正文:
----------

- 原理
每次循环找出一个最大的元素(动态演示)
- 第一版冒泡
public class Maopao1 {
public static void main(String[] args) {
long start= System.currentTimeMillis();
int[] arr2 = {11, 23, 69, 99, 1, 3, 45, 67, 5, 234, 678, 999, 7, 123};
int[] result = maopao(arr2);
System.out.println(Arrays.toString(result));
System.out.println(System.currentTimeMillis()-start);
}
private static int[] maopao(int[] arr2) {
for (int i = 0; i < arr2.length - 1; i++) {
for (int j = 0; j < arr2.length - 1; j++) {
if (arr2[j] > arr2[j + 1]) {
swap(arr2, j, j + 1);
}
}
System.out.println(Arrays.toString(arr2));
}
System.out.println("循环了" +( arr2.length-1) + "次");
return arr2;
}
public static void swap(int[] a, int i, int j) {
int t = a[i];
a[i] = a[j];
a[j] = t;
}
}
- 改进一:内层循环的次数与外层循环有关系,将a.length-1变成a.length-1-i,可以每次循环后减少一次循环次数。

----------

所给材料:
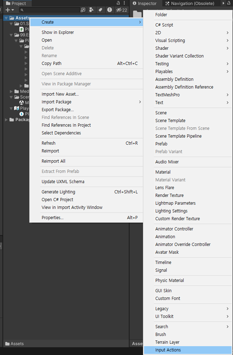
Task: Click the add asset plus button
Action: 8,10
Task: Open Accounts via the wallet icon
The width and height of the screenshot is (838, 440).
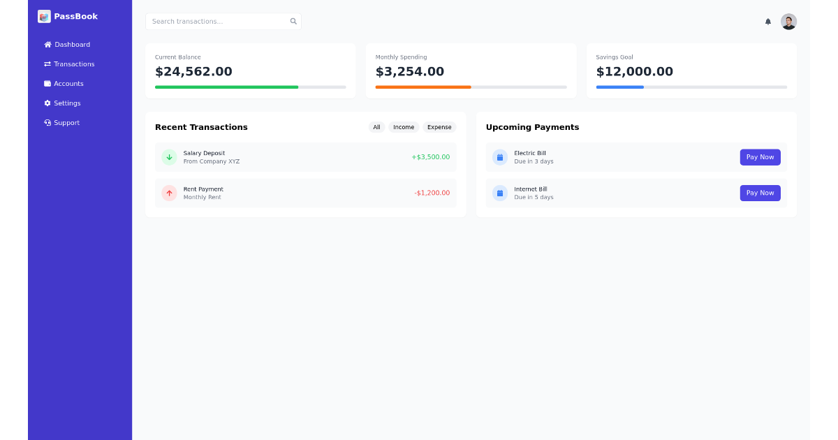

----------

根据正文回答下列问题：
1. 正文的原理部分说每次循环找出什么？
2. 第一版冒泡代码中，用来交换两个元素的方法叫什么名字？
3. 改进一把内层循环中的 a.length-1 改成了什么？
作答时只能依据正文。

参考答案:
1. 每次循环找出一个最大的元素。
2. 这个方法叫 swap。
3. 改成了 a.length-1-i。